A tatuadora Helen Fernandes, mais conhecida como Malfeitona, bombou fazendo tatuagens com desenhos “mal feitos”. O que isso significa? Bem, que os desenhos não se adequam às normas daquilo que é considerado “saber desenhar” — mas nem por isso seu trabalho teve baixa procura, muito pelo contrário. Brincando com o fato de seu estilo ser considerado mal feito, a tatuadora criou desenhos irônicos e imagens da vida cotidiana de seus clientes — muitas vinculadas ao mundo dos quadrinhos, animação e mídias em geral -, o que atraiu muito a atenção do público. Hoje em dia, ela conta com mais de 90 e-mails de clientes quando anuncia a ida a cidades grandes como São Paulo.
Por ser um tipo de desenho associado à ironia, à brincadeira e principalmente à quebra da norma padrão, muitas pessoas consideraram que seu trabalho não tinha seriedade e que seria um desrespeito à tradição da tatuagem. Mas o que seria, afinal, das artes — e digo também da vida — sem as novidades? O contemporâneo é feito do novo, e o novo pode ter algo muito rico a acrescentar, principalmente se for feito com responsabilidade e busca por evolução. É isso que vejo no trabalho da Helen. Não vejo mais como um trabalho baseado apenas em desenhos mal feitos, mas sim um novo estilo desenvolvido por ela. Meu trabalho com tatuagem não tem nada a ver com o da Helen — faço tatuagens com princípios oldschool (pensando na durabilidade, amo usar linhas grossas e cores sólidas), mas a Malfeitona me agregou muito como uma nova forma de pensar o desenho, desapegando de regras no ato de desenhar. Além de tudo, ver uma mina encabeçando esse processo de renovação e afrontando toda forma de crítica é inspirador, afinal o mundo da tatuagem desde sempre foi muito masculino e fechado à representatividade feminina.

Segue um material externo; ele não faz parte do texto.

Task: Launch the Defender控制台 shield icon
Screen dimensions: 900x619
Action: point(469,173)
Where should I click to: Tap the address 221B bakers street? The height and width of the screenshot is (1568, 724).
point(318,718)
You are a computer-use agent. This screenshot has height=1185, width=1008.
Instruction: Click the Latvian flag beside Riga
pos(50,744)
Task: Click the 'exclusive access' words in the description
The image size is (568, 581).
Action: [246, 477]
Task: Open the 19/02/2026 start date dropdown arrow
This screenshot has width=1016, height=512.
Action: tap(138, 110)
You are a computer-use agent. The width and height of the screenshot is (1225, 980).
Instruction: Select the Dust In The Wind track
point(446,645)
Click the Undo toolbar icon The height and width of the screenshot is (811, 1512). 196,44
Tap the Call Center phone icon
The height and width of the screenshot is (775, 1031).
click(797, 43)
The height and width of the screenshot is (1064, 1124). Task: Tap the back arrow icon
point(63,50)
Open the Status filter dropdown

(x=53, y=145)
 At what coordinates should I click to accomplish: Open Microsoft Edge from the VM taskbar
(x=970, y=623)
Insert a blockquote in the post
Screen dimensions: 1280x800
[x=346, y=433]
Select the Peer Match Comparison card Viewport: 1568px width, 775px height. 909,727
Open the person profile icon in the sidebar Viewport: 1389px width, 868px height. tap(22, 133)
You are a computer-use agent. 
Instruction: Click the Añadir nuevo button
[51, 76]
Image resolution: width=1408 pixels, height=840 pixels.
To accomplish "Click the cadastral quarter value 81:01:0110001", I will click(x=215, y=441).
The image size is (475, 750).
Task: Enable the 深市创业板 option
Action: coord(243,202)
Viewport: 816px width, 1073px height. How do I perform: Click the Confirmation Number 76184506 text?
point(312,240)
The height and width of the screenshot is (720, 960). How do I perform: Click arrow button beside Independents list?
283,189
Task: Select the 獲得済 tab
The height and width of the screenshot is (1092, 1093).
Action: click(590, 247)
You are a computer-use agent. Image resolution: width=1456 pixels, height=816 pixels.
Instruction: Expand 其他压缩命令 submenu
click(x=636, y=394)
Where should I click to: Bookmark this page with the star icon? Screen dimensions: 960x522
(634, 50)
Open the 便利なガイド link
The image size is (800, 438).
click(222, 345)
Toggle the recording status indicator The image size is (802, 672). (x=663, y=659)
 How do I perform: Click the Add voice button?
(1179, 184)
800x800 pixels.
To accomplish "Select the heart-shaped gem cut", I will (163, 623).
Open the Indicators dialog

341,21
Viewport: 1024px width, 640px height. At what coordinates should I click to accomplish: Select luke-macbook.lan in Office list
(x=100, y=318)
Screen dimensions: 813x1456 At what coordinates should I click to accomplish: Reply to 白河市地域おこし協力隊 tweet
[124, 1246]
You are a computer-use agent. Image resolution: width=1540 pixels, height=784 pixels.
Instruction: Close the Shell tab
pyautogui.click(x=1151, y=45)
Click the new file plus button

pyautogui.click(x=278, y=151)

Para esclarecer mais sobre seu trabalho, conversei com a Helen e tirei algumas dúvidas sobre seu processo e sua visão sobre o que virá adiante. Confira a entrevista a seguir.
Obs.: M. se refere a mim (Mari), e H. são as respostas da Helen.
M.: Como foi o processo de começar a tatuar seus desenhos? A procura pelo seu trabalho foi grande desde o começo?
H.: Foi um conjunto de condições favoráveis. Eu tinha amigos tatuadores e isso me fazia ver como era o processo, e eu já tinha sido ajudante em um flashday. Na época, eu era estudante de engenharia, e trabalhava em laboratório porque eu fazia pesquisa na área, então já estava familiarizada com métodos de biossegurança. Eu revendia materiais de tatuagem e assim eu tinha mais facilidade de acesso. Sempre fiz esse tipo de desenho tanto pra presentear amigos como pra mim mesma.
Nunca pensei em trabalhar com arte e nunca via aquilo como arte até começar a ser validado por outras pessoas. Tatuei primeiro meu companheiro; tinha dado um desenho de presente pra ele, e como já tínhamos uns materiais em casa, ele sugeriu que eu tatuasse ele. Aí acabei fazendo. Um outro amigo próximo também pediu. A partir disso, criei o Instagram chamado Malfeitona onde eu postava meus desenhos e postei essas duas tatuagens que eu fiz, com o objetivo de mostrar pro nosso círculo social. Aí outros amigos começaram a pedir, e a procura começou a crescer… Mas não foi muito grande desde o começo.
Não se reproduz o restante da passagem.